Auch die niederländische Kirche des Fliegenden Spaghettimonsters war aufgrund ihrer Nicht-Anerkennung in den Niederlanden vor den Europäischen Gerichtshof für Menschenrechte gezogen. Der EGMR beschäftigte sich mit dem Fall und kam im November 2021 zu dem Ergebnis, dass die Kirche des Fliegenden Spaghettimonsters weder Religion noch Weltanschauung im Sinne des Artikels 9 der Europäischen Menschenrechtskonvention darstelle.
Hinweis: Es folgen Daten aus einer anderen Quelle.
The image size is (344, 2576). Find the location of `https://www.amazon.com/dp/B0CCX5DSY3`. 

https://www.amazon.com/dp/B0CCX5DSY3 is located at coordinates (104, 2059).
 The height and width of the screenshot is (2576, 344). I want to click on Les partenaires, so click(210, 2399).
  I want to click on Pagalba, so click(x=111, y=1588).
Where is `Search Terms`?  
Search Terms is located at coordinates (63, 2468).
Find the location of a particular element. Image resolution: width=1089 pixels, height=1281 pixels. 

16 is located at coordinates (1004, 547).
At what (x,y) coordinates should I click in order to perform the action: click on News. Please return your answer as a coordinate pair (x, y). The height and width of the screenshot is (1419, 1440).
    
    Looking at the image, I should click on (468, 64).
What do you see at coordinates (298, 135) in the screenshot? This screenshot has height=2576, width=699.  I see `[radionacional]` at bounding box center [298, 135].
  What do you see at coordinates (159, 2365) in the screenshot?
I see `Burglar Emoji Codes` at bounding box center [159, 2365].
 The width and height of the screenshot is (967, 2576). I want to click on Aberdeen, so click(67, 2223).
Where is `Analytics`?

Rüdiger Weida ist trotzdem fest davon überzeugt, dass sein Gang nach Straßburg erfolgreich sein wird. Mienke de Wilde habe als Vertreterin der niederländischen Kirche vor dem EGMR argumentiert, dass das Pastafaritum keine Parodie, sondern eine Religion sei und die Lehren ihrer Kirche von Frieden und Toleranz ernst gemeint seien. Humor und Satire seien "lediglich die Mittel, mit denen die Botschaft verbreitet werde, und sie seien wirksamer als trockene und langweilige Predigten", erläutert Weida im gestrigen Wort zum Freitag der KdFSMD de Wildes Argumentation. Doch anders als die niederländischen Pastafari beruft sich die KdFSMD hinsichtlich ihrer Weltanschauungseigenschaft überhaupt nicht auf das Pastafaritum. "Unsere Weltanschauung ist nicht das Pastafaritum, sondern der evolutionäre Humanismus, in den wir einzelne passende Teile des Pastafaritums übernommen haben" erklärt Weida.

Tatsächlich ist dies deutlich in der Satzung der Kirche des Fliegenden Spaghettimonster Deutschland e. V. nachzulesen und tatsächlich gibt es inzwischen mehrere Untersuchungen, die der KdFSMD attestieren, eine evolutionär-humanistische Weltanschauungsgemeinschaft zu sein.

"Der Gerichtshof wird also noch einmal neu verhandeln müssen", erklärt Weida.